Recent work has provided additional evidence of its antibacterial activity. In 2010, investigators tested 10 essential oils for antibacterial activity against Propionibacterium acnes as well as in vitro toxicology against three human cancer cell lines. Among the essential oils tested (which included mint, ginger, lemon, grapefruit, jasmine, lavender, chamomile, thyme, rose, and cinnamon) thyme, cinnamon, and rose were found to display the greatest antibacterial potency against P. acnes. Overall, the cytotoxicity of the essential oils was strongest against human prostate carcinoma cells (PC-3), as opposed to human lung carcinoma (A549) and human breast cancer (MCF-7) cells. Thyme was found to be the most cytotoxic to the cancer cell lines (Molecules 2010;15:3200-10).

UV Protection

In 2003, investigators assessed various extracts of R. damascena for its capacity as an antisolar agent in absorbing UV. The presence of flavonoids as the primary constituents of the extracts was verified before investigators identified the UV absorption spectra, with all three extracts found to be effective in absorbing UV in the 200- to 400-nm range. Next, the team incorporated the extracts into oil-in-water creams at 5% and 8% concentrations. The hydroalcoholic extract provided the highest sun protection factor (SPF), but the cream containing 5% ether extract rendered the most satisfactory appearance and stability. The authors ascribed the UV absorption ability of the extracts to the flavonoid constituents and noted that other synthetic antisolar compounds might be added to R. damascena extracts to enhance overall product efficacy (Int. J. Cosmet. Sci. 2003;25:259-65).

Antioxidant Properties

In 2005, Schiber et al. extracted and characterized flavonol glycosides from R. damascena petals following industrial distillation for essential oil recovery. After analyzing 22 constituents, kaempferol and quercetin were the only flavonoids (specifically, flavonols) detected, with kaempferol compounds accounting for 80% of the compounds measured. In noting the high flavonol content (approximately 16 g/kg in dry weight), the researchers concluded that R. damascena represents a promising source of natural antioxidants (Z. Naturforsch. C. 2005;60:379-84).

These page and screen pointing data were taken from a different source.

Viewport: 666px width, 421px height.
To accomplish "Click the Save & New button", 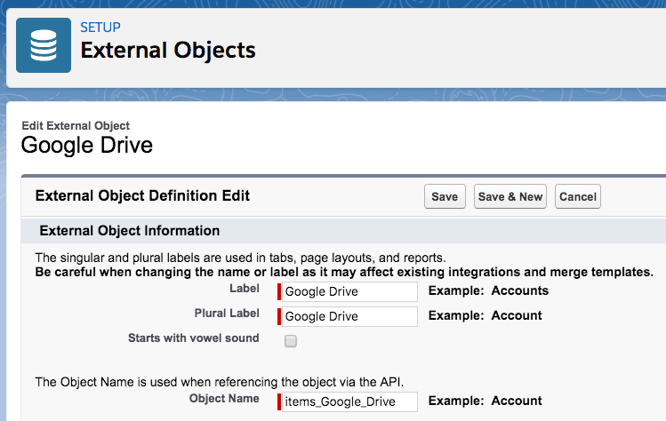I will pyautogui.click(x=510, y=196).
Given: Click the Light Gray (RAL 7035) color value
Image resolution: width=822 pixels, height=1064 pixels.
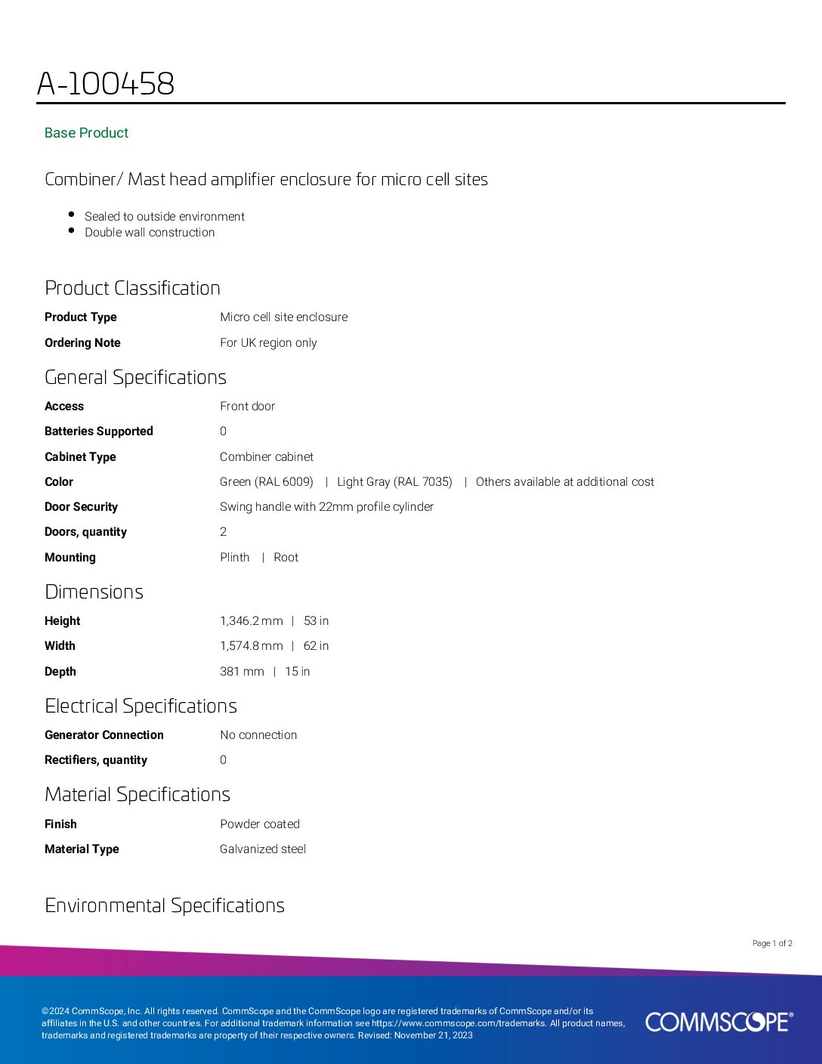Looking at the screenshot, I should (x=394, y=482).
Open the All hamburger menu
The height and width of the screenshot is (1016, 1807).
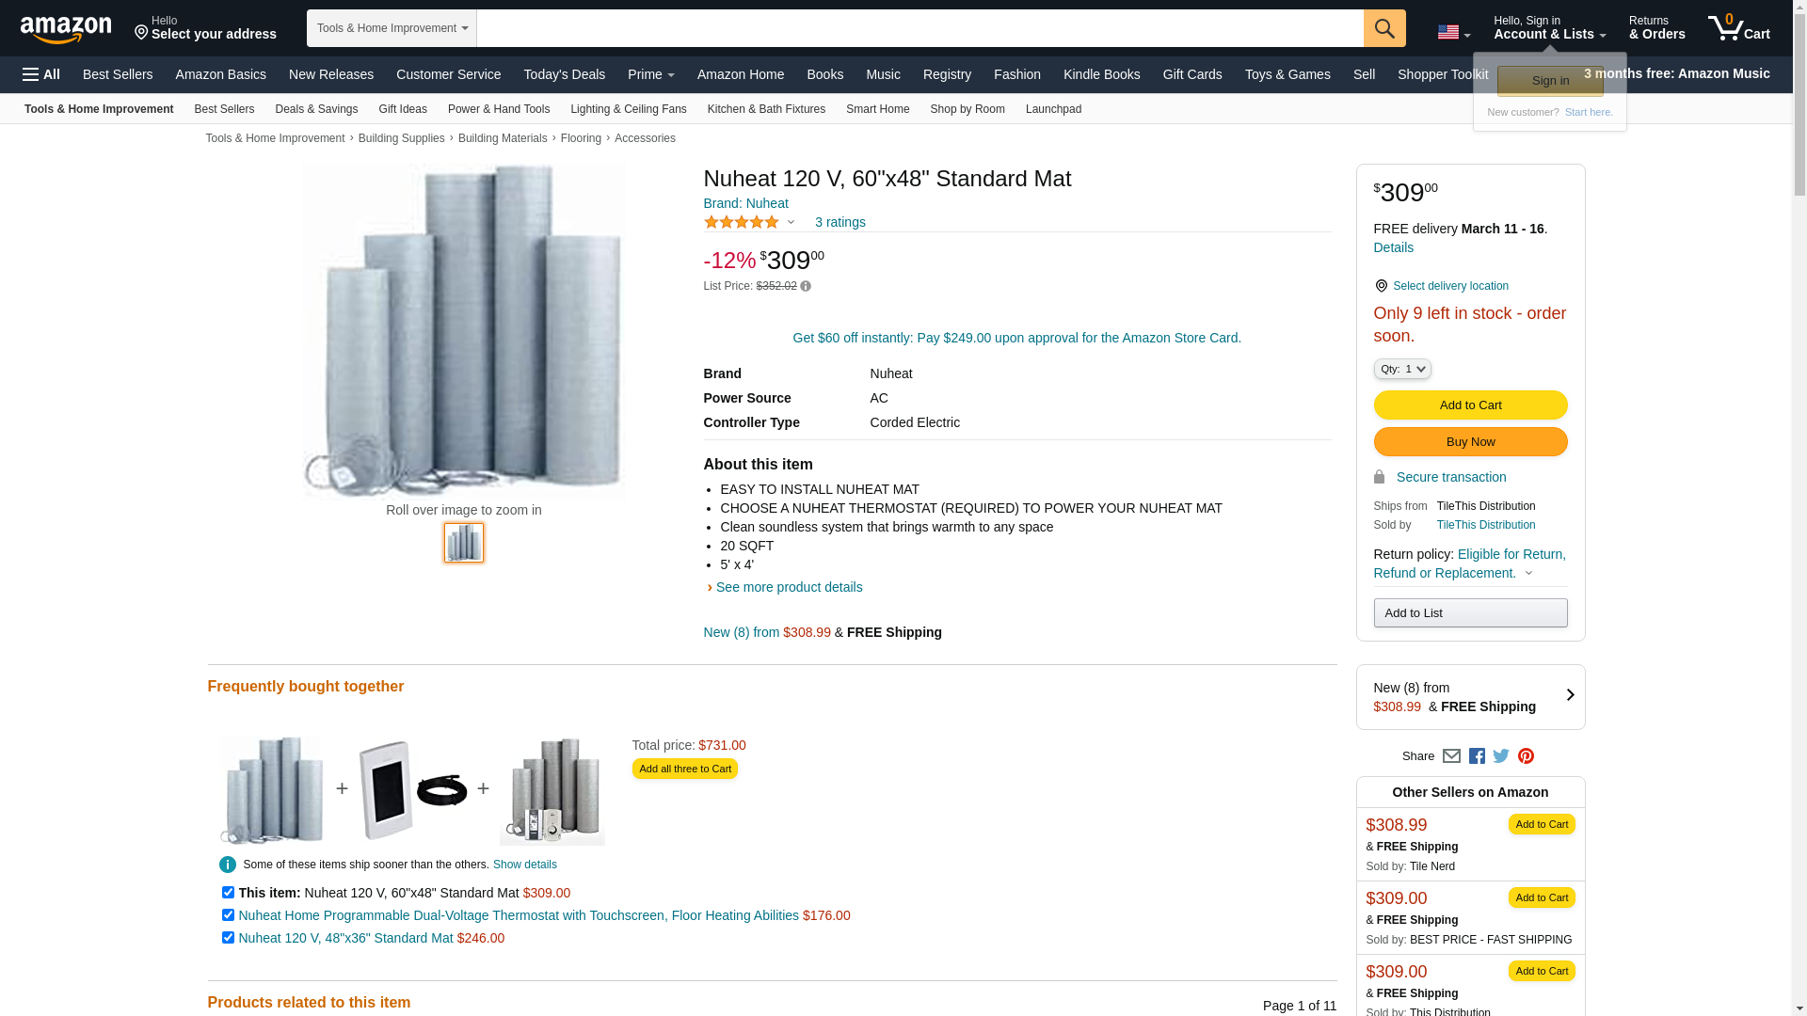pyautogui.click(x=41, y=74)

In a late 2010 study using a reversed-phase high-performance liquid chromatographic (RP-HPLC) method to simultaneously measure the flavonols, flavones, and phenolic acids as important constituents in various fruits, vegetables, and medicinal plants, R. damascena was identified as one of the species, along with Solidago virgaurea, Ginkgo biloba, and Camellia sinensis (the source of green tea), as having the highest flavonoid content (J. Agric. Food. Chem. 2010 Oct 4. [Epub ahead of print]).